Stated task: Reproduce each of the records below verbatim, line by line, omitting the pictures from your copy.

## begin Task input

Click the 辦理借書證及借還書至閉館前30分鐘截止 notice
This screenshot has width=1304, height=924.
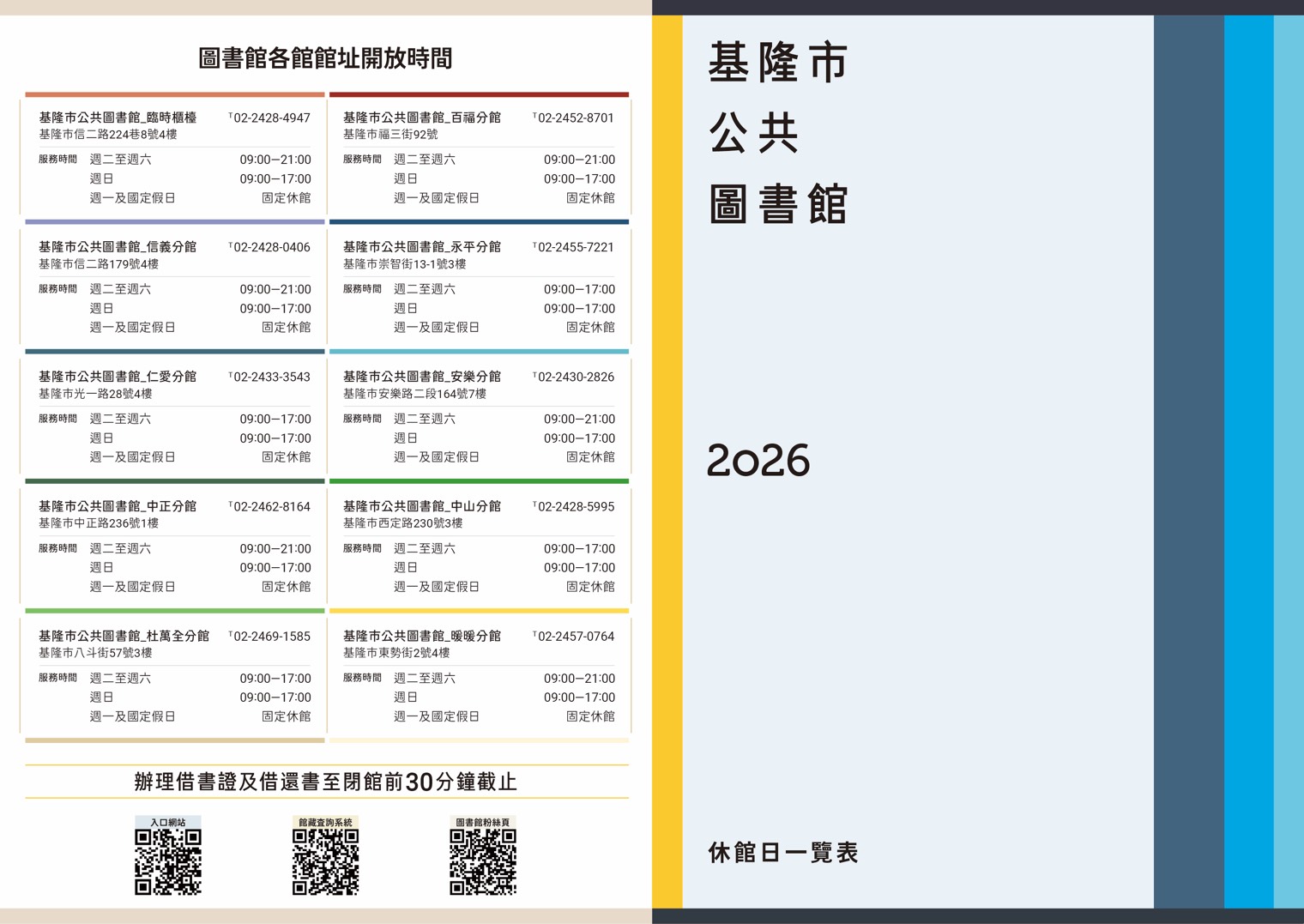tap(326, 782)
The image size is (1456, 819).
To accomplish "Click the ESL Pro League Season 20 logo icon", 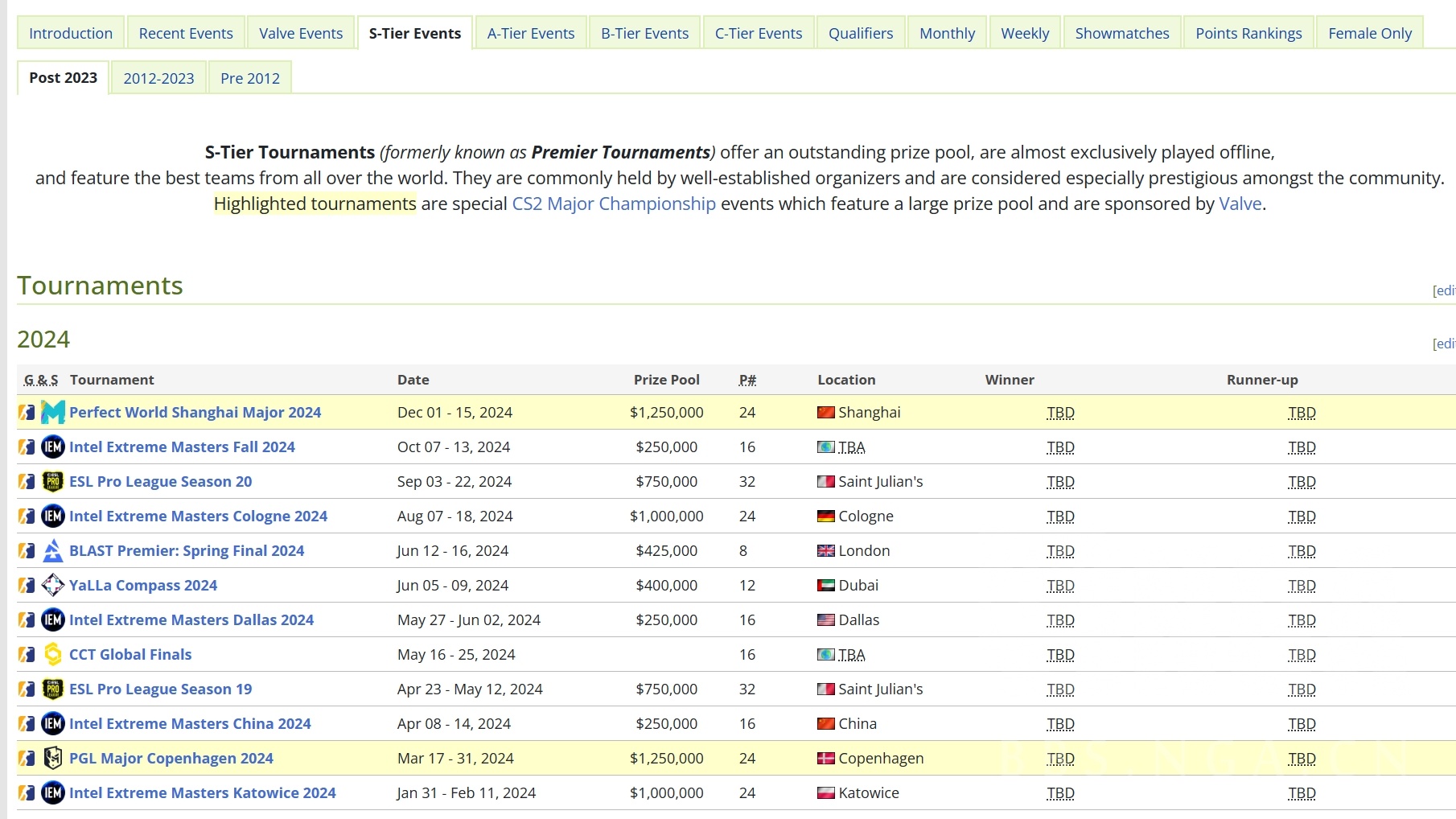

## end Task input

Result of this exercise:
Click the 辦理借書證及借還書至閉館前30分鐘截止 notice
This screenshot has width=1304, height=924.
tap(326, 782)
The image size is (1456, 819).
To accomplish "Click the ESL Pro League Season 20 logo icon", 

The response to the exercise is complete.